Avoid negative language
Negative words such as no, can’t and won’t are not customer friendly words! Find alternative ways to address customer objections and worries, offer alternative solutions or extra advice if the customers question is leading to an answer which may cause frustration or worry. Never compromise the customers experience with unconscious negativity, they will pick up on you huffing, slamming and they don’t need to be burdened with your headache complaint, how rubbish your system is today or how miserable the weather is near you.

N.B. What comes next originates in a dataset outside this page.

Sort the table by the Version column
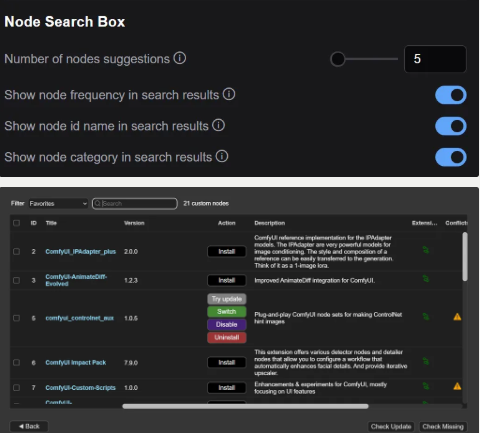 coord(134,223)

Engage and enjoy interacting
Some customers will want to engage by making a joke or sharing they’ve just got back off their holiday – acknowledge it! Continuing with business as usual will make them view you as ignorant and they will feel undervalued. Simply checking they had a good time on their holiday and asking where they went will instantly show them that you are interested in them, but remember not to get overly personal or try to outdo them with your holiday! You may be the first person the customer has spoken to for a while; we can give a little extra attention but control the call with polite questions to bring the conversation back to business by asking what they need or want you to do.
Listen and control your behaviour
One of the biggest mistakes is talking too much and not giving the other person time to express what they want to say. Avoid rushing, finishing off sentences, interrupting and NEVER raise your voice to overpower someone else – you will immediately turn a conversation into a battle. Customers want to be heard, so make notes, give appropriate verbal nods, repeat key points and clarify complex information to demonstrate active listening. Address customer questions clearly and if you are unable to give a great answer take responsibility for finding one and agree when you can provide it. Consciously control your own behaviour when you are listening to someone else, only listen to the facts and never mirror or bite when bad behaviour is being used. Defending or fighting back will give a negative or challenging person great satisfaction and pride in breaking your professionalism.
Be assertive in owning customer problems
Many companies use the word complaints, but we see these valuable expressions of dissatisfaction as feedback to help us identify improvements, it’s a great opportunity to show our skills and leave the customer with a glowing feeling about their experience with us. Defending, ignoring or deflecting will make the situation worse and only satisfy a customer’s perception that you are incompetent. Welcome the communication and listen carefully, offer empathy and an apology. There is a fine line between being aggressive or assertive; it is always the tone that separates the two! With the right tone we can make a promise to help and ask questions to get a great understanding of the problem and what you can do to make things better. Once the cause is established a resolution should be negotiated within a guaranteed timescale. Following the resolution a check in with the customer should be carried out to confirm all expectations have been met.